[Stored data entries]
Segment Open

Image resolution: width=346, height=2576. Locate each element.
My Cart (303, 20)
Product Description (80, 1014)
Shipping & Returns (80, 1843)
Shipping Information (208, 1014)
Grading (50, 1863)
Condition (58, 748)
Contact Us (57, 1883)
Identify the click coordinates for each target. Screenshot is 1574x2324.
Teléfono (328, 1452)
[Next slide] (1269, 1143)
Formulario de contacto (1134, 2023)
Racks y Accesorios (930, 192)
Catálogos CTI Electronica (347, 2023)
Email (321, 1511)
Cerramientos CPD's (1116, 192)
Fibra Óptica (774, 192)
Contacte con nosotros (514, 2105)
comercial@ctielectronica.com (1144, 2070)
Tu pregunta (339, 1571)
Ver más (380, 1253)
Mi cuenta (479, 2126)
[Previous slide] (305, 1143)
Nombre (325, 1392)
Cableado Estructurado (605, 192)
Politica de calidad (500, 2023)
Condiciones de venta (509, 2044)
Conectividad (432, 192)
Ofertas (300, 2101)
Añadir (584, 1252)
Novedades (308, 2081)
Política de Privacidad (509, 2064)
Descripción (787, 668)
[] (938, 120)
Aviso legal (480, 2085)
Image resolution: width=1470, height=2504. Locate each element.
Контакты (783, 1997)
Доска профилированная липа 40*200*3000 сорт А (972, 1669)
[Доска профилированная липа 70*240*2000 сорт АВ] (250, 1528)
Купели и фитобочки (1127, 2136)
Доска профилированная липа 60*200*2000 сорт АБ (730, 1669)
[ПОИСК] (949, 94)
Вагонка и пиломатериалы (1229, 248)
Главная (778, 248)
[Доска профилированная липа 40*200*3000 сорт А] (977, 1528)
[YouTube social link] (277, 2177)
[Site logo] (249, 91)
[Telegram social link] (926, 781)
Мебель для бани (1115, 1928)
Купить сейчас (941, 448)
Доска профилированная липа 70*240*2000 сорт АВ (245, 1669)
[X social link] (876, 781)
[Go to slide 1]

Segment Closed

Work order |
Reproduce the records above in full and with exact wording.

Answer to this task |
Image resolution: width=346, height=2576. Locate each element.
My Cart (303, 20)
Product Description (80, 1014)
Shipping & Returns (80, 1843)
Shipping Information (208, 1014)
Grading (50, 1863)
Condition (58, 748)
Contact Us (57, 1883)
Identify the click coordinates for each target. Screenshot is 1574x2324.
Teléfono (328, 1452)
[Next slide] (1269, 1143)
Formulario de contacto (1134, 2023)
Racks y Accesorios (930, 192)
Catálogos CTI Electronica (347, 2023)
Email (321, 1511)
Cerramientos CPD's (1116, 192)
Fibra Óptica (774, 192)
Contacte con nosotros (514, 2105)
comercial@ctielectronica.com (1144, 2070)
Tu pregunta (339, 1571)
Ver más (380, 1253)
Mi cuenta (479, 2126)
[Previous slide] (305, 1143)
Nombre (325, 1392)
Cableado Estructurado (605, 192)
Politica de calidad (500, 2023)
Condiciones de venta (509, 2044)
Conectividad (432, 192)
Ofertas (300, 2101)
Añadir (584, 1252)
Novedades (308, 2081)
Política de Privacidad (509, 2064)
Descripción (787, 668)
[] (938, 120)
Aviso legal (480, 2085)
Image resolution: width=1470, height=2504. Locate each element.
Контакты (783, 1997)
Доска профилированная липа 40*200*3000 сорт А (972, 1669)
[Доска профилированная липа 70*240*2000 сорт АВ] (250, 1528)
Купели и фитобочки (1127, 2136)
Доска профилированная липа 60*200*2000 сорт АБ (730, 1669)
[ПОИСК] (949, 94)
Вагонка и пиломатериалы (1229, 248)
Главная (778, 248)
[Доска профилированная липа 40*200*3000 сорт А] (977, 1528)
[YouTube social link] (277, 2177)
[Site logo] (249, 91)
[Telegram social link] (926, 781)
Мебель для бани (1115, 1928)
Купить сейчас (941, 448)
Доска профилированная липа 70*240*2000 сорт АВ (245, 1669)
[X social link] (876, 781)
[Go to slide 1]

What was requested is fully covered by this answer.